Fuera del altar, apenas se oye el roce de sandalias sobre el piso reluciente. El sonido conduce a la cocina, donde bandejas con pan, uvas, peras y guineos esperan a los habitantes del templo.
En el desayuno, la seriedad se borra. Conversan y bromean. Sus risas endulzan la colada de avena y granos secos que preparan cada mañana, y que deja un tenue sabor amargo en la boca.
Las risas enmudecen junto al altar de Maitreya, el Buda que vendrá. Su figura robusta es símbolo de abundancia y sabiduría.
Del techo se desprenden cientos de miradas doradas. Son las ruedas del Dharma, que con sus ocho rayos enseñan la guía por el camino que lleva al fin del dolor.
Junto a Maitreya se posan los cuatro guardianes, atentos con corazas reales. Y cerca, la Bodhisattva Kuan Shi In Pu Sá escucha las súplicas del mundo. Ella es la encarnación de la compasión.
Erguida, resguarda y oye el clamor que brota de la galería de los pequeños Budas. Bajo sus pies están tatuados los nombres de los donantes del templo. Entre trazos de mandarín surgen otros en español: María Romero, Ammi Aragundy, Mélida Villacís…
Al mediodía, la maestra Wei Ting se alista para su clase de español. Su tutor es Domingo, un chileno que quedó cautivado con el templo y su doctrina. Su cabello largo contrasta con el corte al ras de los Shi -maestros-.
En medio de diccionarios y cuadernos, Wei Ting se esfuerza por comprender el idioma. Compara, pregunta, practica. Aprendió frases cortas y saludos que repasa mientras da forma a los ramos de flores para el altar.
El silencio hace del monasterio su morada. A ratos, solo se oye un ligero murmullo; es el eco de una grabación en mandarín que resuena en uno de los salones.
La pizarra es el lienzo del profesor Po-Wen Tsai.

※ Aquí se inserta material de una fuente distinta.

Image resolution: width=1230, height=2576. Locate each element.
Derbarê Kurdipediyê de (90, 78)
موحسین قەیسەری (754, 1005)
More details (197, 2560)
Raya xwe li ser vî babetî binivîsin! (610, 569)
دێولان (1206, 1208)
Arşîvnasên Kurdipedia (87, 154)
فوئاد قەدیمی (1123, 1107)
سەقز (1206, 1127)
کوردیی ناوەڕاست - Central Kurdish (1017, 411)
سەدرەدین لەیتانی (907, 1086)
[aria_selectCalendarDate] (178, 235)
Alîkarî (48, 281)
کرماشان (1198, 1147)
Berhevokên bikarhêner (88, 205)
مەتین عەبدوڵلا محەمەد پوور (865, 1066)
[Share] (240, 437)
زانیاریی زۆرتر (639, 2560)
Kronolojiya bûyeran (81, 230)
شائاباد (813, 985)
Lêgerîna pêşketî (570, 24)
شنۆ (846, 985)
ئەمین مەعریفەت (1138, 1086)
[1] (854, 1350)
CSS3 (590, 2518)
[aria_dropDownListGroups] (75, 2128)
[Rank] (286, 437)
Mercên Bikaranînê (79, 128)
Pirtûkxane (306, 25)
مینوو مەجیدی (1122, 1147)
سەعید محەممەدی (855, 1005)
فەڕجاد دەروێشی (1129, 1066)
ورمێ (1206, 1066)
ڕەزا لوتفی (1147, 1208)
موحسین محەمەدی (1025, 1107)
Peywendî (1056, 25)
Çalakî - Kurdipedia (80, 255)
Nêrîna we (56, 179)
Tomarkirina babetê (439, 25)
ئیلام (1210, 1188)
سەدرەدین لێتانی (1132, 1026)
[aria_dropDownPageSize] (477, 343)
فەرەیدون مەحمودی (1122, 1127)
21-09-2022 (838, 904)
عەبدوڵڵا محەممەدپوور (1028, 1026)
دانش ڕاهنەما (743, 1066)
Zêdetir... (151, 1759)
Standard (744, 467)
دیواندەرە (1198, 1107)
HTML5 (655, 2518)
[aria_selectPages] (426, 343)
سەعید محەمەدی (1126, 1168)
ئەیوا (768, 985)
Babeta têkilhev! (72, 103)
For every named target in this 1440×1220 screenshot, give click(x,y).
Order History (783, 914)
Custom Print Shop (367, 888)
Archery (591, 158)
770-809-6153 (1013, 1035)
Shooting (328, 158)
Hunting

El marcador es su pincel, con el que delinea trazos cortos y delicados. “Sabes pintar un cuadro”, repite a sus alumnos mientras señala dos de los 64 000 ideogramas que contiene el chino mandarín.
La oscuridad llega nuevamente. La noche se apropia de cada rincón. Son las 19:00, pero el tiempo avanza lentamente.
Las sombras de los monjes deambulan por el patio. Se escurren entre los adoquines que se postran frente a Maitreya.
Cerca, un gato corretea y se escabulle entre las piernas de los monjes. Es la mascota del lugar y la figura de una reencarnación, algún ser que no alcanzó a limpiar sus acciones, su karma, que no logró la iluminación, el Nirvana. Esa es la filosofía budista.
El cielo se pinta de negro y los faroles dan pinceladas amarillas en las paredes. En el pórtico resalta un destello. Son los trazos en mandarín antiguo que cantan: Tierra Sagrada bajo el cielo.